TCU has shown that its campus is truly home to sound, rational thought. This was best exemplified two weeks ago when the university hosted a lecture from University of Texas at Austin journalism professor Robert Jensen. While some believe that an event attended by fewer people than a Friday morning lecture class is front-page material, certainly the majority of people at TCU regarded it as a ridiculous event.

Jensen’s message on April 2 was that our government is deceiving us. While this notion is nothing new to most people, he was specifically speaking of the idea that the Bush administration is hiding the real reason for the war with Iraq. Instead of Operation Iraqi Freedom, he said the war should be “an operation for trying to get long-term control of the oil out of the Middle East.” Jensen is not alone, as his opinion was joined by a handful of TCU students who still do not care how many Iraqis are killed by Saddam Hussein or how many threats the United States receives from Iraq.

The American Petroleum Institute says that the Persian Gulf supplies nearly 14 percent of oil imports to the United States, with Iraq contributing to just 3 percent. Forty percent of our oil is domestic, while the other 46 percent comes from more than 40 countries, all of which are vying to supply the United States with oil. With so little coming from Iraq alone, it does not seem to be much in the interest of the United States to go to war with Iraq solely because it is a major source of petroleum.

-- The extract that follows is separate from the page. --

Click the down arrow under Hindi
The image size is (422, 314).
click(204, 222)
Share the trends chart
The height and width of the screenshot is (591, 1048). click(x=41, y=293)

Secretary of State Colin Powell has said that Iraq’s oil will be held “in trust for the Iraqi people” in the event of any invasion. He says it should remain a steady source of income for the Iraqi people. While Saddam had commanded his army to destroy Iraq’s oil wells, the United States still protects and secures the wells. It is important to remember that oil sales will allow Iraq to flourish and prosper as a society in the future.

Without Saddam in control, a pro-U.S., democratic Iraqi government would, indeed, allow the United States to obtain more oil at a lower price. The fact that the United States will benefit in some way is not a secret, but this must be put into perspective. It is pertinent to remember the thousands of innocent citizens who have been tortured and killed by Saddam and his family.

How is U.S. involvement in protecting the citizens of other countries so different than other situations in the 1990s? Where were the radical claims and anti-war demonstrations when President Clinton got the U.S. military involved in the affairs of Kosovo and Somalia? U.S. national security was not even an issue during that time. If the Clinton administration can go into another country and protect those citizens against genocide and torture, why can’t President Bush? Why must outrageous claims be made against this administration?

Americans have the right to say what they want about our government, and Robert Jensen is no exception. It is not our right to have to listen. The faculty and students at TCU have shown that they overwhelmingly favor the policies of President Bush by choosing not to attend this lecture and the several other liberal rallies that were so poorly attended this semester.

We must not forget how we were so blatantly lied to by our last president, and we should appreciate the fact that we now have such an honorable administration.